Sangeetha Seshadri, Brian F. Cooper, Ling Liu,
CubeCache: Efficient and Scalable Processing of OLAP Aggregation Queries in a Peer-to-Peer Network
Peer to Peer (P2P) data sharing systems are emerging as a promising infrastructure for collaborative data sharing among multiple geographically distributed data centers within a large enterprise. This paper presents CubeCache, a peer-to-peer system for efficiently serving OLAP queries and data cube aggregations in a distributed data warehouse system. CubeCache combines multiple client caches into a single query processing and caching system. Compared to
existing peer-to-peer systems the CubeCache solution has a number of unique features.

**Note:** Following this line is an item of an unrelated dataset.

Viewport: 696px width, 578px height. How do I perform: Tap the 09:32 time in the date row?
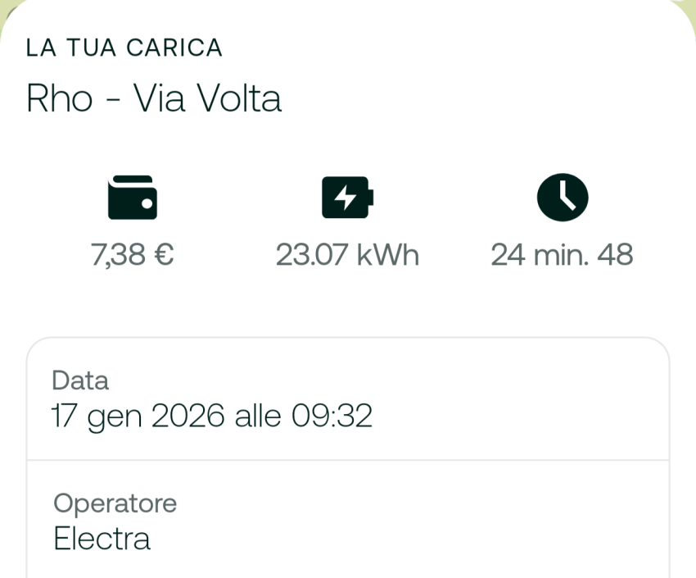pyautogui.click(x=332, y=416)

First, we add a query processing layer to perform in-network
data aggregation over peer caches. Second, we introduce the concept of Query-Trails: a cache listing recent data requestors. Query-Trails make it easier to find caches that are likely to have data needed for a query. Third, we design a benefit measure that incorporates the 'rarity' of a chunk into the notion of benefit, allowing controlled replication of chunks in a system plagued by frequent node departures or failures. We report the results of analysis and an experimental study using simulations and an implemented prototype that shows the CubeCache solution reduces the server load, improves query throughput and reduces query latency for OLAP tasks.